Consigne :: Recopiez mot pour mot chacune des entrées ci-dessous, sans rien y changer.

(Entrées pour repérer du texte et des éléments)
——

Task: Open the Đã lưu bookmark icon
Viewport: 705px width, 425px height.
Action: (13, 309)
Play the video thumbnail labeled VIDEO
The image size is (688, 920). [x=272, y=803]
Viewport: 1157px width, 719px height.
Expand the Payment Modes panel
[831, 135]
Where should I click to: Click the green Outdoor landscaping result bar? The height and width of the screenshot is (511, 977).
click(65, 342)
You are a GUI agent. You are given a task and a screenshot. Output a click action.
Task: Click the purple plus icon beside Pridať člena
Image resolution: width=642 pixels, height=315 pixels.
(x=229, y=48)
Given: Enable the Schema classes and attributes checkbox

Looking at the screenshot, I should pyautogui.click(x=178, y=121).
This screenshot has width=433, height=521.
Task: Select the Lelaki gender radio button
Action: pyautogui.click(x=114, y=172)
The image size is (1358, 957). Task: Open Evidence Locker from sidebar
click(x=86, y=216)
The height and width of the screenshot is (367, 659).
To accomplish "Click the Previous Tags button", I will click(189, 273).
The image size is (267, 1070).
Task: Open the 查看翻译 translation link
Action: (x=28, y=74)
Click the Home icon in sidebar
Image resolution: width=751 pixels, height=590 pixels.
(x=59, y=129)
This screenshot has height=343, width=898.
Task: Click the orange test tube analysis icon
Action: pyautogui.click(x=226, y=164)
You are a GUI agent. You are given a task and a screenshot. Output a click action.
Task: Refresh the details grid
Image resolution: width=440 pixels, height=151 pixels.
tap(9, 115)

——

Réponse rédigée ::
Task: Open the Đã lưu bookmark icon
Viewport: 705px width, 425px height.
Action: (13, 309)
Play the video thumbnail labeled VIDEO
The image size is (688, 920). [x=272, y=803]
Viewport: 1157px width, 719px height.
Expand the Payment Modes panel
[831, 135]
Where should I click to: Click the green Outdoor landscaping result bar? The height and width of the screenshot is (511, 977).
click(65, 342)
You are a GUI agent. You are given a task and a screenshot. Output a click action.
Task: Click the purple plus icon beside Pridať člena
Image resolution: width=642 pixels, height=315 pixels.
(x=229, y=48)
Given: Enable the Schema classes and attributes checkbox

Looking at the screenshot, I should pyautogui.click(x=178, y=121).
This screenshot has width=433, height=521.
Task: Select the Lelaki gender radio button
Action: pyautogui.click(x=114, y=172)
The image size is (1358, 957). Task: Open Evidence Locker from sidebar
click(x=86, y=216)
The height and width of the screenshot is (367, 659).
To accomplish "Click the Previous Tags button", I will click(189, 273).
The image size is (267, 1070).
Task: Open the 查看翻译 translation link
Action: (x=28, y=74)
Click the Home icon in sidebar
Image resolution: width=751 pixels, height=590 pixels.
(x=59, y=129)
This screenshot has height=343, width=898.
Task: Click the orange test tube analysis icon
Action: pyautogui.click(x=226, y=164)
You are a GUI agent. You are given a task and a screenshot. Output a click action.
Task: Refresh the details grid
Image resolution: width=440 pixels, height=151 pixels.
tap(9, 115)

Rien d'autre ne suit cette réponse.